14 Oct /13

Cyclone

Cyclone is the name given to a rotating storm specific to the earth’s southern hemisphere. It was first used by Henry Piddington (1797 – 1858), a merchant sea captain whose trade journeys in the Indian and Chinese seas brought him into close contact with the best and worst of tropical weather.

After retiring from sailing at the age of 33 Piddington became a writer, and his Sailor’s Horn-book for the Laws of Storms in all Parts of the World tracked 50 years of cyclones in Asia. Promoted by the Indian government, it became a standard text on tropical storms. The book suggests that for the “class of circular or highly curved winds” the word cyclone be used. Derived from the Greek word cucloma (“coil of a snake”) it is an evocative description of one of nature’s most devastating phenomena.

In the northern hemisphere, many children will associate the word with something far less threatening. The Coney Island Cyclone, a snaking roller coaster which opened in 1927, continues to attract thousands of customers each week at a cost of USD 9 per ride. Meanwhile the Indian state of Orissa, many of whose citizens would see USD 9 as a typical weekly wage, is faced with the devastation of Cyclone Phailin. India, Pakistan and Bangladesh have suffered repeatedly; the Bhola cyclone of 1970 killed an estimated half a million people.

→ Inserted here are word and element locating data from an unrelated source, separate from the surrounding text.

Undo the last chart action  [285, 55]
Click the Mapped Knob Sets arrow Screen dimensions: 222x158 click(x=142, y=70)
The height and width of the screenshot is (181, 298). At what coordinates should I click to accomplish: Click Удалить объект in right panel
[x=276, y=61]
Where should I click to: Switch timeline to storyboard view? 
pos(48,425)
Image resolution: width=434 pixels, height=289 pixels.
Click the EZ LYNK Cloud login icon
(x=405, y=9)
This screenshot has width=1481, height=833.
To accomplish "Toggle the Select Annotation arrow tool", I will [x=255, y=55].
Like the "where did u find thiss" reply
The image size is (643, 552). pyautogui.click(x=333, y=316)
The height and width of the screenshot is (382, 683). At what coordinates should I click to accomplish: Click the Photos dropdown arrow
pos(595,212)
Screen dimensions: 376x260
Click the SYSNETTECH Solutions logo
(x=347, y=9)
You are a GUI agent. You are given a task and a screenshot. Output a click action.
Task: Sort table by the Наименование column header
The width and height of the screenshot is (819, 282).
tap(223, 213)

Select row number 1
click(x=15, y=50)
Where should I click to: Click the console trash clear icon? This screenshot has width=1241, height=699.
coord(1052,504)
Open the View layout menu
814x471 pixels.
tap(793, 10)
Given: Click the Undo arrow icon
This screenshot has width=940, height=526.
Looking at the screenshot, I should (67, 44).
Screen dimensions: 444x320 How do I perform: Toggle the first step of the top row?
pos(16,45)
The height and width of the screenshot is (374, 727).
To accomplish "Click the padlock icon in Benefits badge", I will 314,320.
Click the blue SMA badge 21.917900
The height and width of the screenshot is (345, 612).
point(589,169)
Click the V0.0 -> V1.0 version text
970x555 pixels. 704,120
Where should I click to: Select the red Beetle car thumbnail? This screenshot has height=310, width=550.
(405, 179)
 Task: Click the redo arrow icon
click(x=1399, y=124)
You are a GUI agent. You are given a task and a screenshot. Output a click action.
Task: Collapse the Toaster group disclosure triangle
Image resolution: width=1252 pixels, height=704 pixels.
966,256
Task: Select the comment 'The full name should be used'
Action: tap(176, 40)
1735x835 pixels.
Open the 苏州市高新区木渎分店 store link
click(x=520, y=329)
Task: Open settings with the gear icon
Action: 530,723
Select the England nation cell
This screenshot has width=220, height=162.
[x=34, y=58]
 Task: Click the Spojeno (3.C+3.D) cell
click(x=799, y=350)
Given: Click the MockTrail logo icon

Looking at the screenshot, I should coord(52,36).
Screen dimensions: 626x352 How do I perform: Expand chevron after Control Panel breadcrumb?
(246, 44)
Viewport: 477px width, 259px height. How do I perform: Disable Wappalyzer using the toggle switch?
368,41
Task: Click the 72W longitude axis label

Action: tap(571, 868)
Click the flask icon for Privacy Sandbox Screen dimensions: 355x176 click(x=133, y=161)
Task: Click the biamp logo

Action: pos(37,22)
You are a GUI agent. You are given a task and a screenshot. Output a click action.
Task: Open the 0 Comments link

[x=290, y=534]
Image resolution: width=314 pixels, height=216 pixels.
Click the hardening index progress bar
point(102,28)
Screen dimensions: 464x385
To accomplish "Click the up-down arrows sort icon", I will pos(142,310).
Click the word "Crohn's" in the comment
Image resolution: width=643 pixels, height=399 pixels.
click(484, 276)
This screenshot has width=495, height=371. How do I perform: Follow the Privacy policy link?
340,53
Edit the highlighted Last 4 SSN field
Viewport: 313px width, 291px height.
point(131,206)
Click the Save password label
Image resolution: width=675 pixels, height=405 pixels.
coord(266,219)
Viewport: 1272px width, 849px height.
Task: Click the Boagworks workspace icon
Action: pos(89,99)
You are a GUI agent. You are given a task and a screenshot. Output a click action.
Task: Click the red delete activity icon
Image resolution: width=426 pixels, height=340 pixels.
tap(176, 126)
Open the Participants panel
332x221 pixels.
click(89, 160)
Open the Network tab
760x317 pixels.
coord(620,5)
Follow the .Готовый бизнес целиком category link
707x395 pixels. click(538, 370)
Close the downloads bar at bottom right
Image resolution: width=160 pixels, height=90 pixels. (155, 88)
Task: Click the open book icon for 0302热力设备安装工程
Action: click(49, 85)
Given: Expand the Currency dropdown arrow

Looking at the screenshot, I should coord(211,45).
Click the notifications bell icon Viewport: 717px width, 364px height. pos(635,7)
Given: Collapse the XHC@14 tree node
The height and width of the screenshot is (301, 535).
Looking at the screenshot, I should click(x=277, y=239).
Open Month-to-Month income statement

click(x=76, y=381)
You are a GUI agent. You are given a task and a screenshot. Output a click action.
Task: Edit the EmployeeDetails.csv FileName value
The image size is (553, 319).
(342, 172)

Like many natural phenomena, cyclones have sometimes changed the course of history. In 1281 a devastating cyclone hit Hakata Bay just as Mongol hordes were invading Japan. The coiling snake from the skies protected Japan’s shores against attackers who had annihilated China and the Middle East. The Japanese described this intervention as a wind of the gods. Their word for this? Kamikaze.